The main strengths to be considered for our study include a large sample for whom information on 25(OH)D concentrations was available, and the use of the Liaison test, which assesses total 25(OH)D concentrations (i.e., vitamins D2 and D3). However, our study has an important limitation that must be commented on. First, our sample was shaped by an at-risk population instead of healthy subjects, and most of the patients included were women; therefore, the study did not fulfil the criteria for representativeness of the population. However, we examined vitamin D levels in patients with no vitamin D supplementation. Therefore, the prevalence of hypovitaminosis D observed probably reflects the true figure for the general population.
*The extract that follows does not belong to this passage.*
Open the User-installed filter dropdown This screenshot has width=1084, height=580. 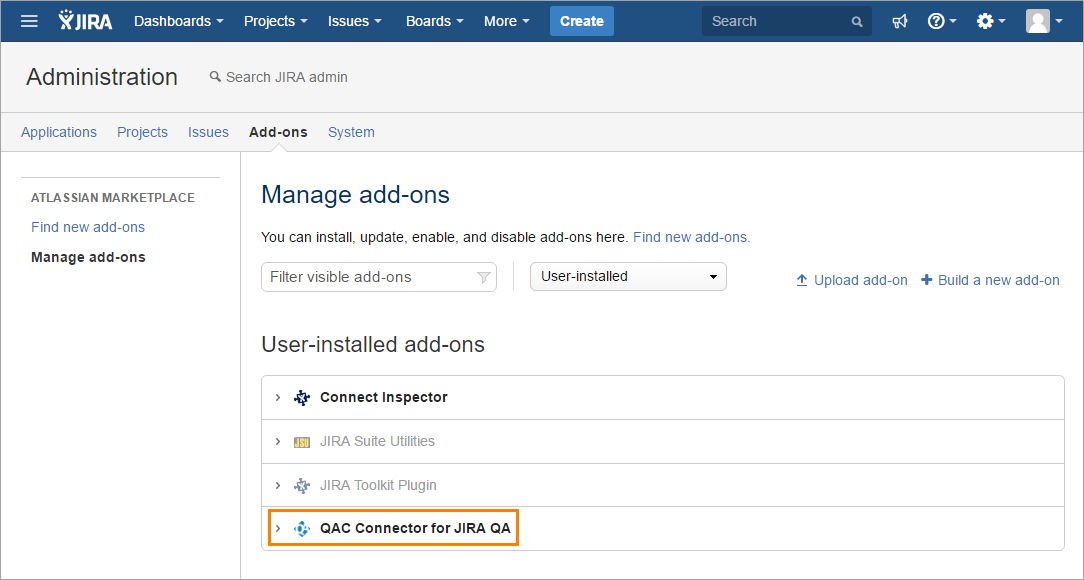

Second, the amount of time that our patients spent in the sun was not recorded. We did, however, use the season as a proxy for sun exposure. Third, lifestyle factors such as physical activity and diet, or pathological conditions, were not considered, and they are factors that should be considered in future studies.
CONCLUSIONS
In La Rioja, Spain, hypovitaminosis D was highly prevalent among PHC users, especially in the older age groups and during the winter months. In order to prevent vitamin D deficiency, healthcare advice should be focused on ensuring an optimal vitamin D status through adherence to healthy lifestyles, including a complete and varied diet rich in vitamin D food sources and promotion of outdoor activities, especially during the winter months when sunlight hours tend to decrease.